Some of the improvements coming out of this phase in the process are already underway including the development of a mental health community safe haven, development of a paediatric assessment unit and a new approach to ‘triaging’ people who come into the Emergency Department (A&E) at St. Mary’s helping prevent unnecessary admissions and providing instead appropriate care and support in the community.

The redesign of acute specialty services will now examine how hospital-based specialty services need to be developed building on that initial public feedback and these key initiatives.

Executive Medical Director at Isle of Wight NHS Trust, Mark Pugh, said: “We need everyone to recognise that the current health and care system is in need of urgent repair so that we can provide the best possible care now and in the future for Island residents. As partners, we have committed to a new model of care; My Life a Full Life, that will see more services focused around people and their needs, delivered closer to home and in a more integrated way. We have already made progress in delivering changes, helping for example, to reduce Emergency Department (A&E) attendances and supporting more treatment in the community using a wider range of resources e.g. local area coordinators and care navigators, but we need to go further still and this is the next step in that process.”

“The reasons we are undertaking this whole process are now well known and, I believe, well understood: the Island’s population is ageing and, as it does so, developing more and more complex health and care needs and long-term conditions,” said Steve Parker, Clinical Director and Consultant Breast & General Surgeon for Isle of Wight NHS Trust and Clinical Lead for the Acute Services Redesign.

Steve continued: “This all puts pressure on a system already struggling with reduced workforce capacity and constrained budgets – we need to act now to ensure services are sustainable in the future. No change is, quite simply, not an option. In fact, to be able to meet the needs of our population in the future, we will need to look at potentially radical changes in the way some of our services are provided.”

One issue that has already been aired is whether the acute specialty services redesign will mean more patients needing to travel to the mainland for specialist treatments.

Steve said: “No decisions have been made yet and nor will they be before there has been further consultation with the public, health professionals and other stakeholders.

“But my view is that our primary consideration must be providing the best possible healthcare for Island people. If better specialist treatment is available on the mainland either because the clinical staff have more experience and can maintain the required clinical standards because they are carrying out these procedures more routinely, or because they have better equipment, then it is our duty to look at that as an option, provided of course, there are suitable transport arrangements in place. We simply cannot risk services being potentially clinically unsafe and unsustainable.
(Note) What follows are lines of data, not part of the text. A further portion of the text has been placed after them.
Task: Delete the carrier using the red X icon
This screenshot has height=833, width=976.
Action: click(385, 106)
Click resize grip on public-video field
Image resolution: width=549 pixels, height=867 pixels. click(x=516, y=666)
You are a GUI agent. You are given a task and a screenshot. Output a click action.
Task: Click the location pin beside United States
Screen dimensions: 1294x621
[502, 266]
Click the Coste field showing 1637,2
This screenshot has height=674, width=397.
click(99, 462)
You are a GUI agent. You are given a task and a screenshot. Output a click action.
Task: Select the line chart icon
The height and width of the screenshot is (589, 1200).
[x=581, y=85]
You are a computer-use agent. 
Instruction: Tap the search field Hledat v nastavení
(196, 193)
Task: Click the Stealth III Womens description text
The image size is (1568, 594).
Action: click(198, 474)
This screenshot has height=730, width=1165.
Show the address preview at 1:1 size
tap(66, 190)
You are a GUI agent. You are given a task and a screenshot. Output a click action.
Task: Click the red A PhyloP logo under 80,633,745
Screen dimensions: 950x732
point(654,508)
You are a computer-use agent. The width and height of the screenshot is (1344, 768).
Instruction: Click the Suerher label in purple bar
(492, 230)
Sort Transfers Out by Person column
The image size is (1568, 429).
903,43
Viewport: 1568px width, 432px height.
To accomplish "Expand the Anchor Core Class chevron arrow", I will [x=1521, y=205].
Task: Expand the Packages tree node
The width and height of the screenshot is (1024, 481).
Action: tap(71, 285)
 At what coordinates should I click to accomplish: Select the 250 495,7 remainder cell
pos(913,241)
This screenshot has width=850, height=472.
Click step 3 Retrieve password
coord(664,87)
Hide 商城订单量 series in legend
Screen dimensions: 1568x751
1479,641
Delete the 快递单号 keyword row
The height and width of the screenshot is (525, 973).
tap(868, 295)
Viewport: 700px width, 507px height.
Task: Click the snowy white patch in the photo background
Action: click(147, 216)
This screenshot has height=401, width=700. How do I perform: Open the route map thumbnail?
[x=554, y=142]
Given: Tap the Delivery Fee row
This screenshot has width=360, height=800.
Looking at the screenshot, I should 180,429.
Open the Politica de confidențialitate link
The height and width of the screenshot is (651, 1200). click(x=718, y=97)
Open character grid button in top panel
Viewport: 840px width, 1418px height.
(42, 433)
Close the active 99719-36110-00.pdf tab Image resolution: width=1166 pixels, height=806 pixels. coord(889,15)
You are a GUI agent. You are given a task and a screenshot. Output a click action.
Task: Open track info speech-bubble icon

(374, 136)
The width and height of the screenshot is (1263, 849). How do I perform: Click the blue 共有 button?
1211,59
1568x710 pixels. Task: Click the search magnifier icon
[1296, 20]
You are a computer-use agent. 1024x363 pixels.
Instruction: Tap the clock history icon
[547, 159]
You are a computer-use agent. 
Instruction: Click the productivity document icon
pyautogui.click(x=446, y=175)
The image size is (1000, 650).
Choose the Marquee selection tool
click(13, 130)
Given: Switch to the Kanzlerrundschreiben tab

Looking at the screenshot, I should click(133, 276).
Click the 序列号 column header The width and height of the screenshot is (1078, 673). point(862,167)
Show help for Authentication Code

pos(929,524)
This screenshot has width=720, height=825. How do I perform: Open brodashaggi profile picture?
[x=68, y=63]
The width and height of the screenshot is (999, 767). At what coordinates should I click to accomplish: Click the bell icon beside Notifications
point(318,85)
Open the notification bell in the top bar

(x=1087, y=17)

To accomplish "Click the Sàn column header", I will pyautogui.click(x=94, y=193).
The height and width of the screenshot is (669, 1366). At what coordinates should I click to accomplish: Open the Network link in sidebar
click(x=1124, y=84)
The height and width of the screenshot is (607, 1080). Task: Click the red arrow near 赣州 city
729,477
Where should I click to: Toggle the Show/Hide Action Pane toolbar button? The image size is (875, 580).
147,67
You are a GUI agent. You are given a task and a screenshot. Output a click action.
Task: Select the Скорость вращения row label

“If providing some services off Island through our Solent Alliance partners does appear to be a better option in some cases, then that doesn’t necessarily immediately mean more travel. Right now for some surgical procedures, pre and post-operative care is carried out off the Island. Under any redesign, it may be possible to bring that back here on the Island and not necessarily to the hospital but actually closer to people’s homes in their local community. The net effect of which might actually mean less travel in overall terms.

“But I reiterate, no decisions have been made and there will be plenty of opportunity towards the autumn for the local community and wider stakeholders to tell us their views on the options we develop and their potential impact.”